El culto litúrgico es la expresión suprema de la vida sacerdotal y episcopal, como también de la enseñanza catequética. Queridos Hermanos, vuestro oficio de santificar a los fieles es esencial para el crecimiento de la Iglesia. Me he sentido impulsado a precisar en el “Motu proprio” Summorum Pontificum las condiciones para ejercer esta responsabilidad por lo que respecta a la posibilidad de utilizar tanto el misal del Beato Juan XXIII (1962) como el del Papa Pablo VI (1970). Ya se han dejado ver los frutos de estas nuevas disposiciones, y espero el necesario apaciguamiento de los espíritus que, gracias a Dios, se está produciendo. Tengo en cuenta las dificultades que encontráis, pero no me cabe la menor duda de que podéis llegar, en un tiempo razonable, a soluciones satisfactorias para todos, para que la túnica inconsútil de Cristo no se desgarre todavía más. Nadie está de más en la Iglesia. Todos, sin excepción, han de poder sentirse en ella “como en su casa”, y nunca rechazados. Dios, que ama a todos los hombres y no quiere que ninguno se pierda, nos confía esta misión haciéndonos Pastores de su grey. Sólo nos queda darle gracias por el honor y la confianza que Él nos otorga. Por tanto, esforcémonos por ser siempre servidores de la unidad.

[…]

Queridos Hermanos en el Episcopado, con alegría y emoción os encomiendo a Nuestra Señora de Lourdes y a Santa Bernadette. El poder de Dios se ha manifestado siempre en la debilidad. El Espíritu Santo ha lavado siempre la suciedad, regado lo árido, enderezado lo torcido. Cristo Salvador, que ha tenido a bien convertirnos en instrumentos para transmitir su amor a los hombres, nunca dejará de haceros crecer en la fe, la esperanza y la caridad, para daros el gozo de llevar a Él un número creciente de hombres y mujeres de nuestro tiempo. A la vez que os confío a su fuerza de Redentor, os imparto a todos y de corazón una afectuosa Bendición Apostólica.

Comento eu: que despedida mais apropriada! Aludir, falando à Conferência Episcopal Francesa, ao Deus que é a solução para toda debilidade, sujeira, aridez e coisas tortas caiu como uma luva!
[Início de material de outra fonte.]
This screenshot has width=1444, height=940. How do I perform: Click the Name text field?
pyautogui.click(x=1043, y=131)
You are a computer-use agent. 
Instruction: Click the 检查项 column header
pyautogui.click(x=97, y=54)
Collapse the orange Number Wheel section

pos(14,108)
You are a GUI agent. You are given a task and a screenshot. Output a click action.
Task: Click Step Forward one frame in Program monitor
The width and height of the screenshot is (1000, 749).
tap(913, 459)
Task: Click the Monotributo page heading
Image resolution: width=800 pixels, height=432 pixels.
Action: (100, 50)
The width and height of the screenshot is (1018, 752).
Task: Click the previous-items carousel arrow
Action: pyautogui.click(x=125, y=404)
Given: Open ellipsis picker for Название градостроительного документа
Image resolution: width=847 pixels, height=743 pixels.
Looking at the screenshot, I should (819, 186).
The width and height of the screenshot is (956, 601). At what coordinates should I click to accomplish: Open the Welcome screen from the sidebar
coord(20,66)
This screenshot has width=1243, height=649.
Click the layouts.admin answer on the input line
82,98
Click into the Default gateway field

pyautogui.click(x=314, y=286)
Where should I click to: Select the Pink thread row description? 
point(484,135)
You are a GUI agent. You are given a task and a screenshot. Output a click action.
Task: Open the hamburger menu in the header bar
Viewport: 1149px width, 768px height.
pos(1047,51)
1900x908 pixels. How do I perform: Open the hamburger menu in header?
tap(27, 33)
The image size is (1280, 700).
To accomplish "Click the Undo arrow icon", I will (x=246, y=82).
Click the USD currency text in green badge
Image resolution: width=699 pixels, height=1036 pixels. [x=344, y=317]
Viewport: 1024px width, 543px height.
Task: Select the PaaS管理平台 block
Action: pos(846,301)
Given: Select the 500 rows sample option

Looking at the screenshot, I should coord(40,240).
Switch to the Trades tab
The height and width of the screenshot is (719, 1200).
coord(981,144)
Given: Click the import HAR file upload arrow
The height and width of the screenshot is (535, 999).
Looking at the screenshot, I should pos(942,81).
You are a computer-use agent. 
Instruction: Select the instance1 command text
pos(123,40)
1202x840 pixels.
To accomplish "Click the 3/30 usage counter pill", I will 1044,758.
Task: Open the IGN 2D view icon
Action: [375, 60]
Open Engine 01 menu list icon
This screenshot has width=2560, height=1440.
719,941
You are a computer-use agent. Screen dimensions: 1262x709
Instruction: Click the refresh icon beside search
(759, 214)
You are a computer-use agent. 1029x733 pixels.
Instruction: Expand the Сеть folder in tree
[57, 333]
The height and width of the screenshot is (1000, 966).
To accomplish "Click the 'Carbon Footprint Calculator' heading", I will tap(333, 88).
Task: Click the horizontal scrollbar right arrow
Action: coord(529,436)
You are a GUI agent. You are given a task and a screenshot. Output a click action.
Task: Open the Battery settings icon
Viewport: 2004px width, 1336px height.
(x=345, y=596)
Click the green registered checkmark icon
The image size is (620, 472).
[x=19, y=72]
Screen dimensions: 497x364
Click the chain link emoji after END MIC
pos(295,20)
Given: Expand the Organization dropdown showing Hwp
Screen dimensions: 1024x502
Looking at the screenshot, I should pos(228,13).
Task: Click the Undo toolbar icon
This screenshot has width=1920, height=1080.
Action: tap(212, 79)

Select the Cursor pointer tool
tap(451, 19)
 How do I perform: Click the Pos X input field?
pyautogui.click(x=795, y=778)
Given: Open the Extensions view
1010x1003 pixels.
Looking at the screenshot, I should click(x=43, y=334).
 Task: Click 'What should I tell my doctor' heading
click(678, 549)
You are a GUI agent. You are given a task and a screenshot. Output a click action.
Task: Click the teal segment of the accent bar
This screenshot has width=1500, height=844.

O Papa e o Summorum Pontificum

Eu havia estranhado a resposta dada pelo Santo Padre a um jornalista, no avião que o levava à França, sobre o Motu Proprio Summorum Pontificum (cuja entrada em vigor completa um ano amanhã). No entanto, o Fratres in Unum traduziu a versão oficial das respostas do Papa, publicadas na Sala de Imprensa da Santa Sé.

A diferença fundamental entre os dois textos está na pergunta. Veja-se:

Na Radio Vaticana: Respondendo a outro jornalista, que lhe perguntou sobre o motu proprio, que permite celebrar a Missa em latim, como um passo atrás ao Concílio (…).
Na Sala de Imprensa da Santa Sé: O que vós dizeis aos que, na França, temem que o Motu proprio `Summorum pontificum’ marque um passo atrás sobre as grandes intuições do Concílio Vaticano II? Como vós podeis tranqüilizá-los?

Ou seja, a resposta do Papa não é uma “consideração particular” sobre o motu proprio que ele julgou necessário expôr; é, ao contrário, uma resposta tranquilizadora provocada por uma pergunta de um jornalista sobre o temor de alguns franceses. Faz toda a diferença.